Their latest single, “Afterlife,” is the second glimpse into the band’s upcoming debut album Apex, and it’s less about death itself than the crushing weight that can drag people towards it. Wrapped in the band’s signature avalanche of savage riffs, relentless percussion and inhuman vocals is a story that’s painfully grounded in reality.
Vocalist Dan Greigsy explains the devastating concept behind the track:
“A married couple struggling to make ends meet yet completely devoted to one another, make a suicide pact to escape their growing debt problems. The lyrics are almost like the final conversation of them convincing themselves to end it all, echoing out with the realization, ‘Nobody wants to live forever when you’re living the hard life and dying on the inside.'”
It’s heavy in every sense of the word.
The accompanying video, created by Adam Davis-Powell of Demon Race Productions, leans into a surreal silent-film aesthetic, with Beverley Moisey and Daniel Jagger delivering haunting performances that let the story breathe without ever pulling punches. It’s uncomfortable viewing—and that’s exactly the point.
If “Afterlife” is anything to judge by, Apex isn’t interested in giving listeners a moment to catch their breath. Across ten tracks, Complexant unleash a barrage of bone-crushing riffs, machine-like precision and monstrous vocals that hit with all the subtlety of a freight train through a cemetery.

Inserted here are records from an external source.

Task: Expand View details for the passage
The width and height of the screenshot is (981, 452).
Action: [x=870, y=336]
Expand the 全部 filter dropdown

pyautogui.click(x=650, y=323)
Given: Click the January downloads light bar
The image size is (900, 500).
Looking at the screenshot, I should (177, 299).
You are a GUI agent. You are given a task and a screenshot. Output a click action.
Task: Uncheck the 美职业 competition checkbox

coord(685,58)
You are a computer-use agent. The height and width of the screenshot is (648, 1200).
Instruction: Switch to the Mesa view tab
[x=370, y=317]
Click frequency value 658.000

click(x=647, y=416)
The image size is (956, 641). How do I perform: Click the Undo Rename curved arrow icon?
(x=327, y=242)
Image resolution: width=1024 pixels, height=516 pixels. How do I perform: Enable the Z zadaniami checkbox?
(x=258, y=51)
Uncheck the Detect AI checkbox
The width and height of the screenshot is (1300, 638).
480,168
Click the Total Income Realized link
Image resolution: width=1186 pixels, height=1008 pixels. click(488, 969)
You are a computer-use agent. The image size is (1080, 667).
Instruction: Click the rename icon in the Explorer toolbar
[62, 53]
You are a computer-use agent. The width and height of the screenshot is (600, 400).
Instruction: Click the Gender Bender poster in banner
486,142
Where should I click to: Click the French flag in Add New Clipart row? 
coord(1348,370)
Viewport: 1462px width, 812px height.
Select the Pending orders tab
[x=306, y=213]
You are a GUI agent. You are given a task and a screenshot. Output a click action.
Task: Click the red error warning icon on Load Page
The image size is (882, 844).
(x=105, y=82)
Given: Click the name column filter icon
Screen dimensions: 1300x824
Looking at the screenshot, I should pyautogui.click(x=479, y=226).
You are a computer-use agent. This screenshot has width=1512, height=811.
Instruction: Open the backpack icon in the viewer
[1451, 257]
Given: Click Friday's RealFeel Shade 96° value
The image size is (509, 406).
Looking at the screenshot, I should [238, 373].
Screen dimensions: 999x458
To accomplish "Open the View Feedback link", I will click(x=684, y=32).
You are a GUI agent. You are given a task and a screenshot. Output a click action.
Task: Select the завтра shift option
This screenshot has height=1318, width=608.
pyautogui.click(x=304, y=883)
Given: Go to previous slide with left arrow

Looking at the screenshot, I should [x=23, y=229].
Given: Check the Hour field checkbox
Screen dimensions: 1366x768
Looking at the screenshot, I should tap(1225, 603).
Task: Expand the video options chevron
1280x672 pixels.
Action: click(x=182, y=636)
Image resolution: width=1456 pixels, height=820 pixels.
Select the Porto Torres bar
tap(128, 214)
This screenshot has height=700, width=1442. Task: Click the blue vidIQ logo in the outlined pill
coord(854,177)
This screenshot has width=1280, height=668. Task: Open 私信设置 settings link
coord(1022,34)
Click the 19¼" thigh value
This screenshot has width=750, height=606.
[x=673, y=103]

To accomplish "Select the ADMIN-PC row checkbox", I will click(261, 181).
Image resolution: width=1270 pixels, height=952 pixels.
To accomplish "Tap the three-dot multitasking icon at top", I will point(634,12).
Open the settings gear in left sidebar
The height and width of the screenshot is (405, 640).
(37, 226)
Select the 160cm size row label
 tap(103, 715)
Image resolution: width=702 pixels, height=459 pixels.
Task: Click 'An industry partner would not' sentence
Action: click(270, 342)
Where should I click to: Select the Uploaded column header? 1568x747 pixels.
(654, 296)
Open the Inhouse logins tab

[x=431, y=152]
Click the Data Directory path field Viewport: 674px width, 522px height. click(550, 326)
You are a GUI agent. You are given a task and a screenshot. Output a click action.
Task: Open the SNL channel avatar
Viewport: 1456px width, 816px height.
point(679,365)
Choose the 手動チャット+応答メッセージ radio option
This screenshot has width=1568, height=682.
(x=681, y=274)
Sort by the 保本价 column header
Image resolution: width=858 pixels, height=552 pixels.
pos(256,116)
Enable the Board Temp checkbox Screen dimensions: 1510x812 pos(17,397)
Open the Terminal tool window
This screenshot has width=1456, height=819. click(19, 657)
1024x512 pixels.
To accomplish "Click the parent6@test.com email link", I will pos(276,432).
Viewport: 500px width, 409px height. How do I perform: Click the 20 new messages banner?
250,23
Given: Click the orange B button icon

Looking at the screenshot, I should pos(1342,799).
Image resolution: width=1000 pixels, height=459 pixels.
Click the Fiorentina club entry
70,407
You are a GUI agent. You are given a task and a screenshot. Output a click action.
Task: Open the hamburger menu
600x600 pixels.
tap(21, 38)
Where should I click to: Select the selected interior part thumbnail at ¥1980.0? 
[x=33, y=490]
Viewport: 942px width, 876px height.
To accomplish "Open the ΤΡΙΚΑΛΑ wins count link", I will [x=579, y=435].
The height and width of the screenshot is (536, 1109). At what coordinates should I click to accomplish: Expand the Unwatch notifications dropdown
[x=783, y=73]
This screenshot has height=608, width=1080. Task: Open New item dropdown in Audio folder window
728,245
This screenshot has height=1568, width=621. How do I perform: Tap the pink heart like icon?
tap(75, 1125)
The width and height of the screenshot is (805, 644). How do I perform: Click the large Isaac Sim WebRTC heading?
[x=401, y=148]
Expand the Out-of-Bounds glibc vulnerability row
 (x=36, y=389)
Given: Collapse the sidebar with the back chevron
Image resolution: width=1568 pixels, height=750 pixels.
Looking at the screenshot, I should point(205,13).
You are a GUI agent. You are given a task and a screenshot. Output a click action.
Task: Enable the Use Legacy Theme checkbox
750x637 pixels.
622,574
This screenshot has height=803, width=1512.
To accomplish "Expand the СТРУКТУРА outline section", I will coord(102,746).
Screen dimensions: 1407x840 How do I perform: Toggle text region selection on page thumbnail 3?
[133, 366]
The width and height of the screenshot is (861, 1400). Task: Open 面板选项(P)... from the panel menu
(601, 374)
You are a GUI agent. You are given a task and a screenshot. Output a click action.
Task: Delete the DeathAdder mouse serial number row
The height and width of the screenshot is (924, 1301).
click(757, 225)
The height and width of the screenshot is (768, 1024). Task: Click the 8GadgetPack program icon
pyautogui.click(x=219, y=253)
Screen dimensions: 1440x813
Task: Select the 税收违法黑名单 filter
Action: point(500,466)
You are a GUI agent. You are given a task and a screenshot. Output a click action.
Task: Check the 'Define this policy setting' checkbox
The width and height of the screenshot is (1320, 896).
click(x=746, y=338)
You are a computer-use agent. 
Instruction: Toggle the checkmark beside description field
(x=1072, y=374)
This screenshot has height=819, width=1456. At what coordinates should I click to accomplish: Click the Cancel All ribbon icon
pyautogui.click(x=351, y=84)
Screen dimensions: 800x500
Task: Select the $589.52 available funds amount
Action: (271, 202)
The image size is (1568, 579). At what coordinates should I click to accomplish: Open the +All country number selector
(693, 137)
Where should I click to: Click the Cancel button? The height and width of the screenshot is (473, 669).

The album has been mixed and mastered by Christian Donaldson (Cryptopsy), whose fingerprints are all over landmark releases from Suffocation, Despised Icon, Shadow of Intent and Ingested. After a string of acclaimed singles and 2023’s A Rite of Passage EP, Complexant look primed to kick the front door off the international death metal scene.
Apex lands July 31 via Bleeding Art Collective, in partnership with Blood Blast Distribution.
If this is what the afterlife sounds like… maybe hell really does have the better soundtrack.